Well, no fear with Molly's recipe, it is pretty fool-proof, and the cookies–Holy Mary, they are good. My husband loved them, as did the kids and my good friend, Nancy, whom I consider to be an aficionado of shortbreads, pie crusts, and butter in general. The cookies will a keep a few days in the fridge, or you can freeze them forever, but believe me, they won't last.
Wizenberg's blog, http://www.orangette.blogspot.com, is also full of love and deliciousness. Check it out; she is an artist with food and words.
Jimmy’s Pink Cookies (Molly Wizenburg)
For the cookies:
3 sticks (12 ounces) unsalted butter, at room temperature
1 cup powdered sugar
3 cups all-purpose flour
1/2 teaspoon salt
1 teaspoon vanilla extract
For the frosting:
8 ounces cream cheese, at room temperature
6 tablespoons (3 ounces) unsalted butter, at room temperature
3 cups powdered sugar
1 1/4 teaspoon kirsch or cherry extract (I used kirsch and probably about 1 tablespoon at least.)
red food coloring
To make cookies, combine the butter and powdered sugar in the bowl of a stand mixer with the paddle attachment, and beat, first on low speed, and then slowly increasing to medium, until light and fluffy.
In a medium bowl, combine the flour and salt, and whisk well. With the mixer on low, add the flour mixture to the butter mixture, beating until the flour is just absorbed. Add the vanilla and beat well to incorporate. (I added the vanilla in after I whipped the butter and sugar due to my fear of the dough becoming tough from too much beating with the flour added.) Lay a sheet of plastic wrap on a large clean surface and turn the dough out onto it. Shape into a disk, wrap well, and refrigerate for one hour.
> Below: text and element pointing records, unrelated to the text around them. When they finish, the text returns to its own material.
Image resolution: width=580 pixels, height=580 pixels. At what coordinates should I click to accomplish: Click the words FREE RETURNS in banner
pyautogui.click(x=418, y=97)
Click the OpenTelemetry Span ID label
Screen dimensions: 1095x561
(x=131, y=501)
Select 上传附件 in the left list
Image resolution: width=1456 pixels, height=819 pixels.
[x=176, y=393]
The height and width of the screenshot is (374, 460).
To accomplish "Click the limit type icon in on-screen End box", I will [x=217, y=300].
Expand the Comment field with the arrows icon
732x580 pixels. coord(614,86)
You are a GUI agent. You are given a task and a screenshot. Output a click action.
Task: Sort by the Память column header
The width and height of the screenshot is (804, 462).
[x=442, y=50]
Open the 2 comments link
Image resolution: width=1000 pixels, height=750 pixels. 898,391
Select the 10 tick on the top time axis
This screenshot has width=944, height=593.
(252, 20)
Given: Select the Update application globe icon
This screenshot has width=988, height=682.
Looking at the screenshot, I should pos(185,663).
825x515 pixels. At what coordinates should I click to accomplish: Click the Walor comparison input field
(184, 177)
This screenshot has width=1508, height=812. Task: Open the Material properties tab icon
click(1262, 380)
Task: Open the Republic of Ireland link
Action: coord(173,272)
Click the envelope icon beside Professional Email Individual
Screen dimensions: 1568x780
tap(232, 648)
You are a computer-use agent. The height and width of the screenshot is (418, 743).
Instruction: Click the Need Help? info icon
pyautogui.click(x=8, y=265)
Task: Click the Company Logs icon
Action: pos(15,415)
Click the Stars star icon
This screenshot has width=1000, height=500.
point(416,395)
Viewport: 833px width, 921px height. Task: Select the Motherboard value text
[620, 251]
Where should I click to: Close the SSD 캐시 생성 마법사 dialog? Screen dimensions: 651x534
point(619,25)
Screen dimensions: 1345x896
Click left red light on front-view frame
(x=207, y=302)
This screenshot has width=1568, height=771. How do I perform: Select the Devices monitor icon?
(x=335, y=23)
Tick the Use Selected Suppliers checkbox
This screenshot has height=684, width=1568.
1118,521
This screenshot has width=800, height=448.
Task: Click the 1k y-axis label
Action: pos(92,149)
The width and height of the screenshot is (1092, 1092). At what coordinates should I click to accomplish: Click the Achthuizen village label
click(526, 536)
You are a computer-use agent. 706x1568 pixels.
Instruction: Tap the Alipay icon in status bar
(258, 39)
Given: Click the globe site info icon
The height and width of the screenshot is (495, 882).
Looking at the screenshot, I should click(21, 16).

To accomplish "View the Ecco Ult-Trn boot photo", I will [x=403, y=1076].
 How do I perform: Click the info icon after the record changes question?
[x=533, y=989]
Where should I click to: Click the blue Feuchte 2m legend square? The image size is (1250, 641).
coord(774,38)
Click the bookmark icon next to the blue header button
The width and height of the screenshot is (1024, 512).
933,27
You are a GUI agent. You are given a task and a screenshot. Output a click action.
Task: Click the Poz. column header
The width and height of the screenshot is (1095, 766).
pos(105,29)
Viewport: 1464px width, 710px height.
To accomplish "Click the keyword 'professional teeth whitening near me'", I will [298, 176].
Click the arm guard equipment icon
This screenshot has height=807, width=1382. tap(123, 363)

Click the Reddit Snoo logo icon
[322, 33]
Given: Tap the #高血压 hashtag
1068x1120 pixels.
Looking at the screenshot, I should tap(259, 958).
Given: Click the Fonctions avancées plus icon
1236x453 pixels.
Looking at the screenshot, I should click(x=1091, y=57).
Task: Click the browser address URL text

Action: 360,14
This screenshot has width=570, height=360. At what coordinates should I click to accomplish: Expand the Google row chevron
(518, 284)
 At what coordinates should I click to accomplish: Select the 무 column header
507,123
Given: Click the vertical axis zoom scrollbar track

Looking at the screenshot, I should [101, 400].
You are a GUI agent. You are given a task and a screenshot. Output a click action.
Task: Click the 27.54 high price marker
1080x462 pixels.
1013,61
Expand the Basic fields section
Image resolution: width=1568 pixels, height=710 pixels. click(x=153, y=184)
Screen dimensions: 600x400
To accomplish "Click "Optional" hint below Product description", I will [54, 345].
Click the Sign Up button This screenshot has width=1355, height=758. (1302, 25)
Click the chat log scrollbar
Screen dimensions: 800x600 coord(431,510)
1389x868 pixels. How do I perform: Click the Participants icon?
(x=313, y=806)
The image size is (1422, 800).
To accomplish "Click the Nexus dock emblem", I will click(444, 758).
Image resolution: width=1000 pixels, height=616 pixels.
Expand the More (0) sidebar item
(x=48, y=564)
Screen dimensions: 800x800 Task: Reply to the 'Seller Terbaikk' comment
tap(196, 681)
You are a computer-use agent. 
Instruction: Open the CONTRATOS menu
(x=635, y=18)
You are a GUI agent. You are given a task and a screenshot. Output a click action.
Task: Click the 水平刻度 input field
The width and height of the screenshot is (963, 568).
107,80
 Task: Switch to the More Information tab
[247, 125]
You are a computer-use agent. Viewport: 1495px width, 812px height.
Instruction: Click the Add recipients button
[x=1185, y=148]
On a clean, floured surface, roll th dough out to a thickness of 3/8 inch. Using a cookie cutter, cut the dough into whatever shapes you would like. (I used an antique heat shaped cookie cutter, naturally.) Molly uses a 2 inch round cutter and Jimmy uses a much bigger cutter, often in the shape of a heart.
Place the cookies on the prepared baking sheets, spacing them 1 1/2 inches apart. Bake them one sheet at a time, keeping the second sheet in the refridgerator until the first one is done, for 16 to 20 minutes (my smaller heart cookies took 17 minutes exactly), or until the cookies are pale golden at the edges. Do not allow them to brown. Transfer cookies to a wire rack and cool completely on the pan.
To make the frosting, combine the cream cheese and butterin the bowl of a stand mixer fitted with the paddle attachment and beat on medium speed until smooth. Add the powdered sugar and beat on low speed to fully incorporate, then raise the speed to medium/medium high and beat until there are no lumps, scraping down the sides of the bowl with a rubber spatula as needed. Add the flavoring and a few drops of food coloring and beat well. The frosting should be a pretty shade of pink. Taste, if it needs more cherry flavor, go ahead and add more. Generously spread onto the fully cooled cookies. This recipe makes a ton of frosting, Molly recommends using most of it, but I found I had a lot left over. Of course, there's nothing wrong with having too much frosting, I am going to make a small rich chocolate cake to frost with the remainder of it.
The recipe makes about 2 dozen cookies, I rolled mine out a bit thinner and got 3 dozen.